Quarterback Roulette: The Case for Instability


I’m in favor of a lack of stability at the Quarterback position. That’s right. Especially if you root for a very average football team that has no proven QB- forget this business about establishing consistency at the position. I say shuffle ‘em in and out like a revolving door.

Everybody in Redskin nation is waiting for Wednesday to see if Washington Head Coach, Mike Shanahan, will appoint John Beck to succeed Rex Grossman, who, regrettably, is one of those people who thinks he’s much better than he really is.

After throwing four largely inexplicable interceptions against the Eagles Sunday, in his post-game comments, Grossman blamed his receivers for two of them. And then he said he has faith in himself even if the fans don’t- even if the coaches don’t. See, I would argue the fans and the coaches are key constituencies. Take them out of the equation and all you have left, really, are your wife and your dog. Lose the fans and the coaches and I would consider it a big red flag.
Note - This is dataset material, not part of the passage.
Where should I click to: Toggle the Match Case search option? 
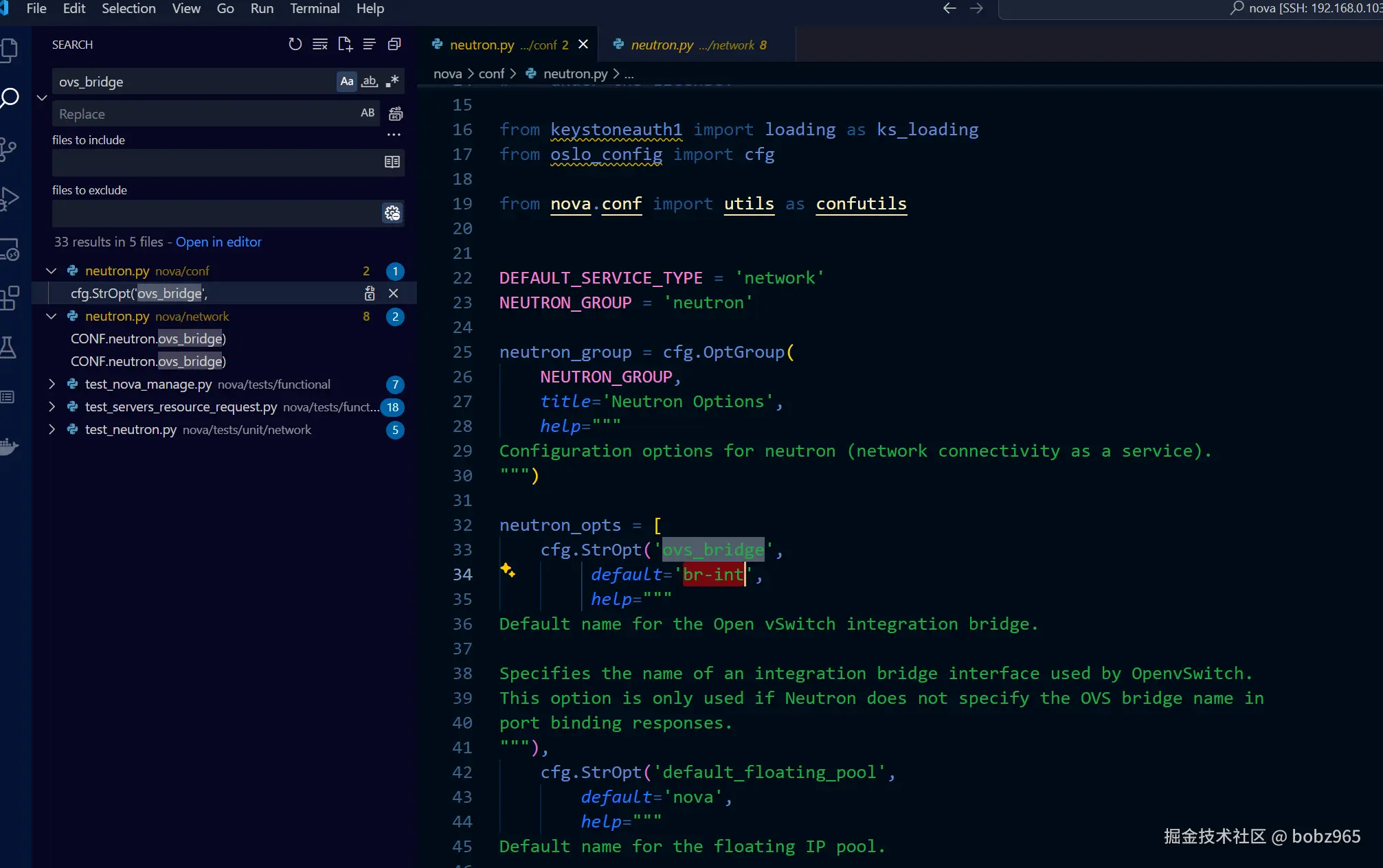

Rex has taken much criticism over the years because he has a tendency to give the ball to the other team, which goes against the basic principle that you try to score more points than your opponent. He pretty much averages two turnovers in every single game he’s ever played. If he’s not throwing passes directly into the hands of surprised but grateful defensive players, he’s coughing the ball up like my cats pass hairballs. Actually, statistically, Grossman is even worse this year than his pedestrian career average.

Here’s another analogy. In college football, coaches change quarterbacks like my girlfriend changes outfits prior to a night out on the town. A lot. The NFL should be no different, especially if, like the Redskins, you only have mediocre quarterback talent to choose from in the first place. And if truth be told, my girlfriend has better outfits than the Redskins have good quarterbacks.

So if your quarterback throws an interception that’s not his fault, a defensive player has made a great play or your receiver accidently tips the ball to the defender- he should get a mulligan. But the first time he appears to have mistaken the colors of the uniforms and hands the bad guys a gift- like Grossman did repeatedly Sunday against the Philadelphia Eagles- take him out. In with the next guy. If he sucks, pull him out too and go to the third guy. If he sucks, and you don’t have a 4th guy, go back to the 1st guy. One of them is bound to get hot sometime.

I would not favor this strategy if we had a real quarterback. I do understand the virtues of stability. If you’re John Elway, you get to throw a few bone-headed interceptions- but only because you’ve thrown twice as many touchdowns. But Rex Grossman? John Beck? Jonathan Crompton? Completely replaceable and interchangeable. Hockey does it with goalies. Baseball does it with pitchers. And the Redskins ought to do it with their quarterbacks. Especially these quarterbacks.